### TASK GOAL
Task for the records below: copy exactly, and only, the line containing "You are a GUI" and every line after it to the end, with pictures left out.

### INFORMATION SHOWN
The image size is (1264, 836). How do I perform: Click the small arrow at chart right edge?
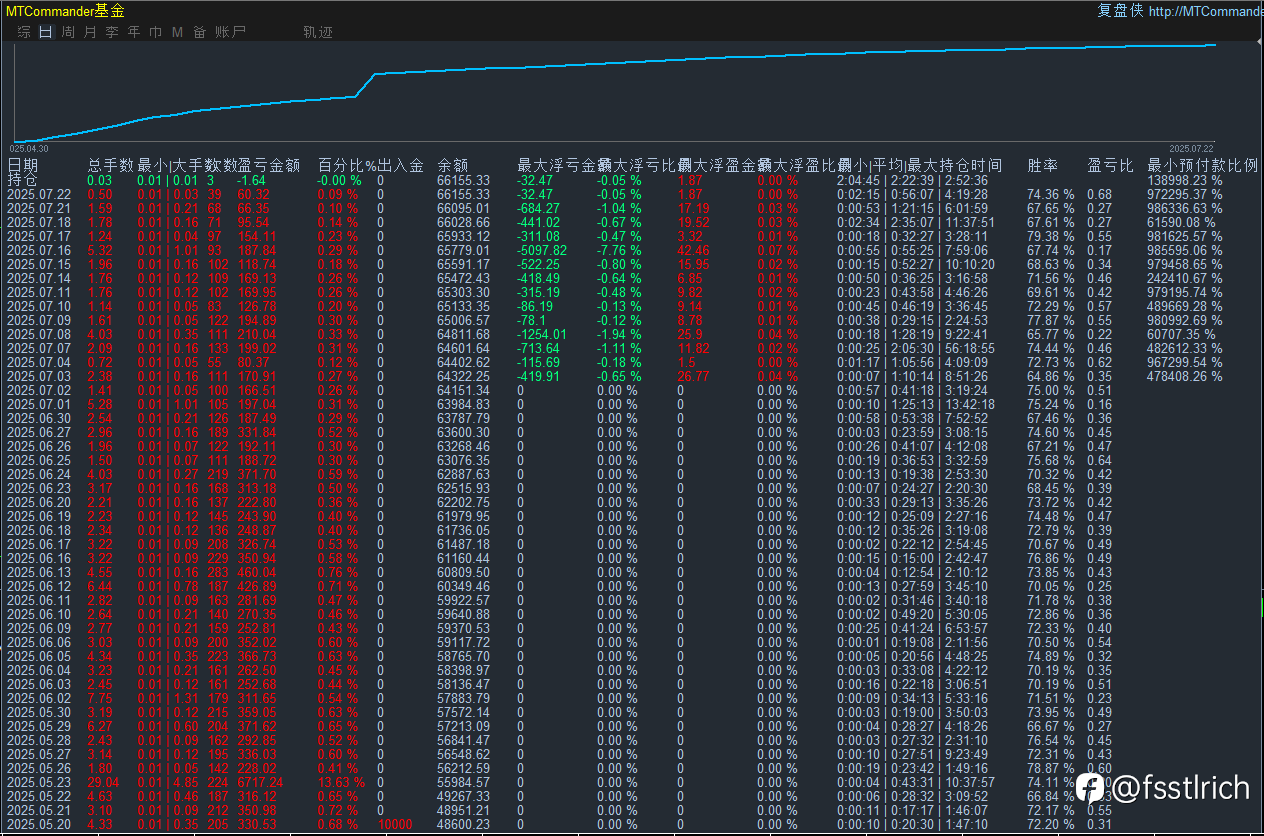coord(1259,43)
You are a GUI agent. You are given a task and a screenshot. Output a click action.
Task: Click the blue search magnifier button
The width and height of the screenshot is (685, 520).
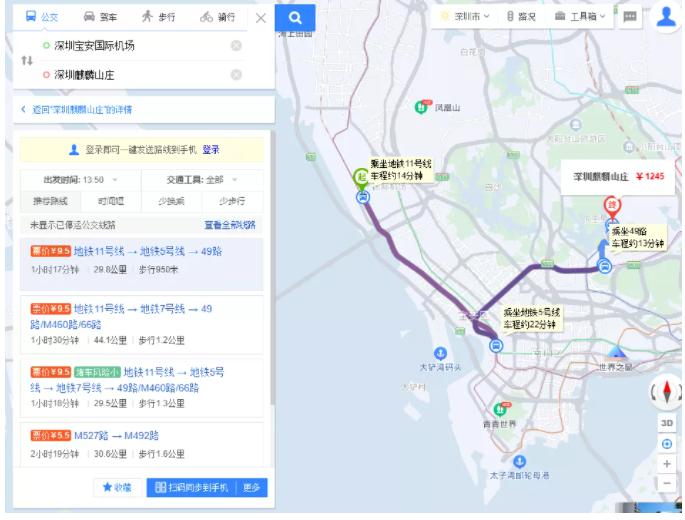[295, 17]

### SOLVED PROBLEM
You are a GUI agent. You are given a task and a screenshot. Output a click action.
Task: Click the blue search magnifier button
The width and height of the screenshot is (685, 520).
[295, 17]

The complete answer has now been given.